= TASK REQUIREMENTS =
From the records below, please repeat exactly the line that has "This screenshot has height=739, width=1147.", the line that has "Task: Switch to the area chart icon", and every line between them, and nothing else.
_ _ _ _ _
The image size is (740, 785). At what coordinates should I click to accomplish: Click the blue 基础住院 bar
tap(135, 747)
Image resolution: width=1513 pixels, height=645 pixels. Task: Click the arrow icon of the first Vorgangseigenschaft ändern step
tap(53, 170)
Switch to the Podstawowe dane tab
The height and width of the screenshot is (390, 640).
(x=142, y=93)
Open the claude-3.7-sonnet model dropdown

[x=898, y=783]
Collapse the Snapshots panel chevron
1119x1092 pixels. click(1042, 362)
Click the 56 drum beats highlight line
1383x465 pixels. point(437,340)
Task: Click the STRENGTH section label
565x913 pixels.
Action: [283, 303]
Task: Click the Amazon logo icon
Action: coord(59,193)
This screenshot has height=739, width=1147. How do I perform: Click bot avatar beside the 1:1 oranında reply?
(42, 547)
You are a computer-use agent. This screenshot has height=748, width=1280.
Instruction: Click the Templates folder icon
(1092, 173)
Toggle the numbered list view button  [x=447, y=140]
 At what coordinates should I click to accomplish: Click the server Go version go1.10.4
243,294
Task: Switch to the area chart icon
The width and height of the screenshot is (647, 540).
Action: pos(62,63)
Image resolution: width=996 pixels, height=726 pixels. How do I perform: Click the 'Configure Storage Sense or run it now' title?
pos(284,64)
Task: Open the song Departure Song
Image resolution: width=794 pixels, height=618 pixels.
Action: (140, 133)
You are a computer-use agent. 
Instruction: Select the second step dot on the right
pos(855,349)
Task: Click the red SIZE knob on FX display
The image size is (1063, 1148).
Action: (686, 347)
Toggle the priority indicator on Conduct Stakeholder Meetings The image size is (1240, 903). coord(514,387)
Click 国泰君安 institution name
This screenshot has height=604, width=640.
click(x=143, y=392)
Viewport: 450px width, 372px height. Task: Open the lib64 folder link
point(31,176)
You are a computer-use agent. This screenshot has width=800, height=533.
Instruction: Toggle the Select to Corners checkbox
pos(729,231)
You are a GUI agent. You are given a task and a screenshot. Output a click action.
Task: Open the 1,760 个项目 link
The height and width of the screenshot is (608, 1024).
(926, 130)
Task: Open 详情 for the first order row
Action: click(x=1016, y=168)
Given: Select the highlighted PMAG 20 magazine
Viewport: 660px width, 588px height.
_ _ _ _ _
= SOLUTION =
This screenshot has height=739, width=1147. How do I perform: Click bot avatar beside the 1:1 oranında reply?
(42, 547)
You are a computer-use agent. This screenshot has height=748, width=1280.
Instruction: Click the Templates folder icon
(1092, 173)
Toggle the numbered list view button  [x=447, y=140]
 At what coordinates should I click to accomplish: Click the server Go version go1.10.4
243,294
Task: Switch to the area chart icon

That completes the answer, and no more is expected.